When the excited little folks arrived, they sang finger-play songs, played with new and brightly colored toys, learned reading and math readiness skills, and ate wholesome school lunches. All of this opened up a novel and enchanting world for them.

But this did not compare to the novel and enchanting world that opened up for me as well. Seeking ways to assist my assigned teacher with instruction in basic learning skills, arts and crafts projects, and children's literature, I encountered new outlets for my creativity and fantasies of magical places. I developed an instant rapport with the children, playing with them as a child myself. I took endless Polaroid pictures of dark-skinned tots, which I included in photo albums of my all-white world. I visited their homes with my mentor and witnessed the heartbreaking conditions many of them endured in ignorance of anything else.

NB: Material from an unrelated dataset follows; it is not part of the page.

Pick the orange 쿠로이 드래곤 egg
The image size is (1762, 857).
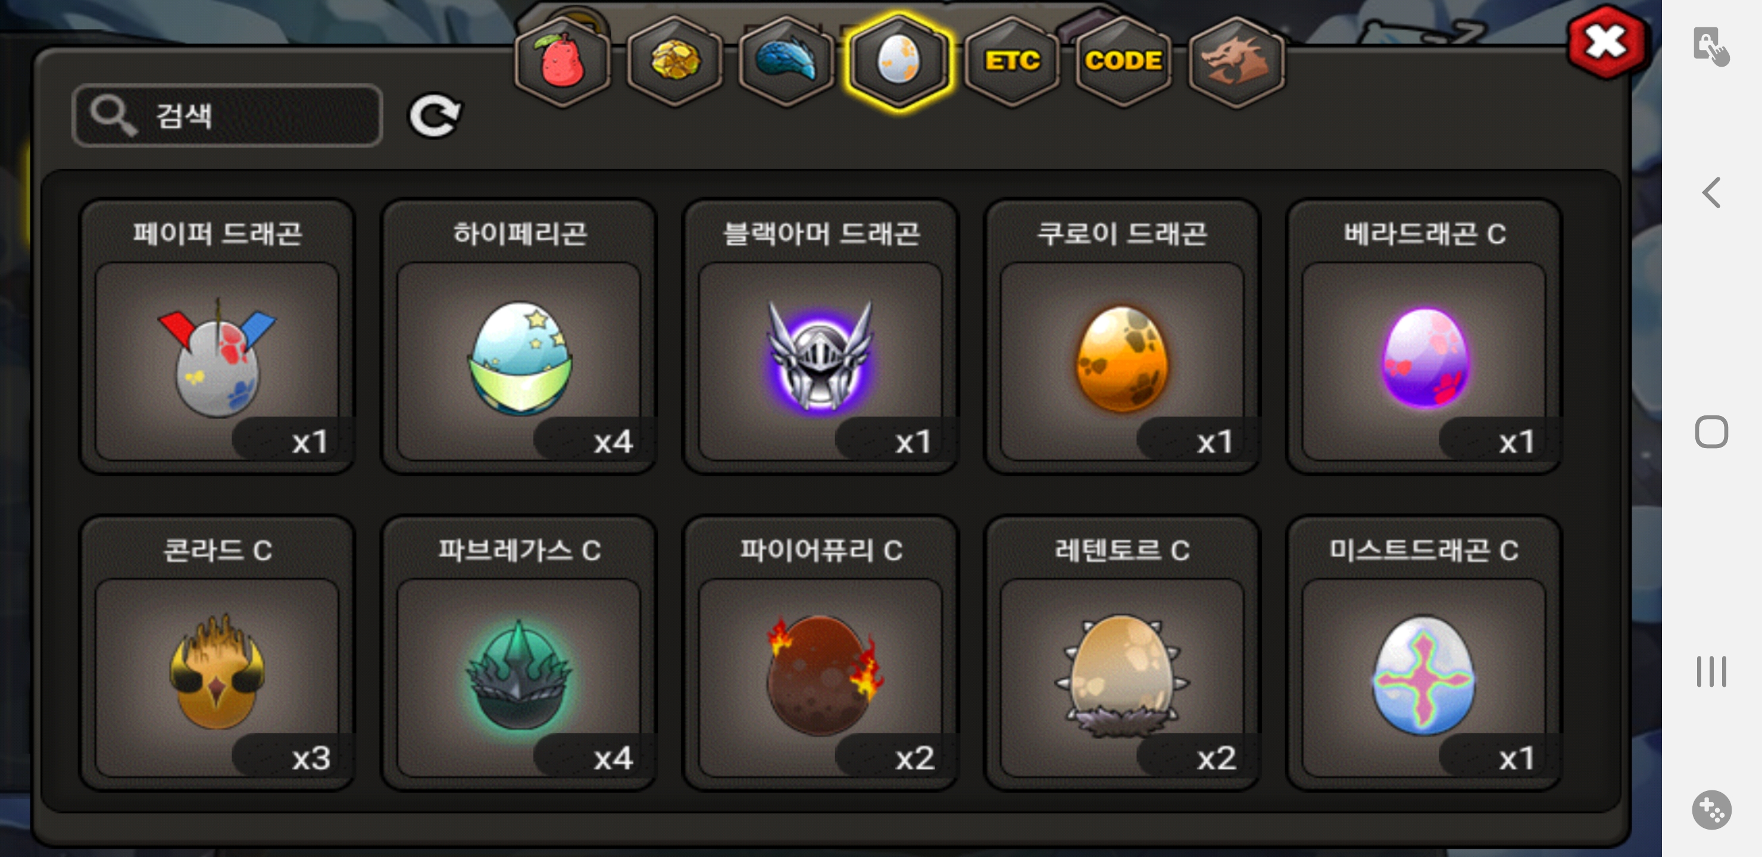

Needless to say, my college major later changed from journalism to elementary education. Now after 40 years of teaching, I have experienced the ups and downs of educating the underprivileged, the over-privileged of the suburbs, the preppies of the private schools, and the less sophisticated of the rural areas. Not all of it has been as fulfilling and stimulating as those early days with Head Start, but it has all been worth it in order to awaken one child now and then to reaching his or her potential.

A profound quote I once read said, "It is not for school, but for life we learn." With my many years as a teacher, if I have given a bit of life to a child that was hungry for something that could not be defined, then this career choice was the right one. Yes, there were other options that could have paid more and been more glamorous. Yes, there are drawbacks to teaching that are well known. But there is no other way I could help another person develop individual abilities for life that would give me life as well.

I thrive on learning; I thrive on knowledge; I thrive on creating learning and sharing knowledge. Teaching affords me the best opportunity to do this that hopefully changes a life for today, tomorrow, and for a life time.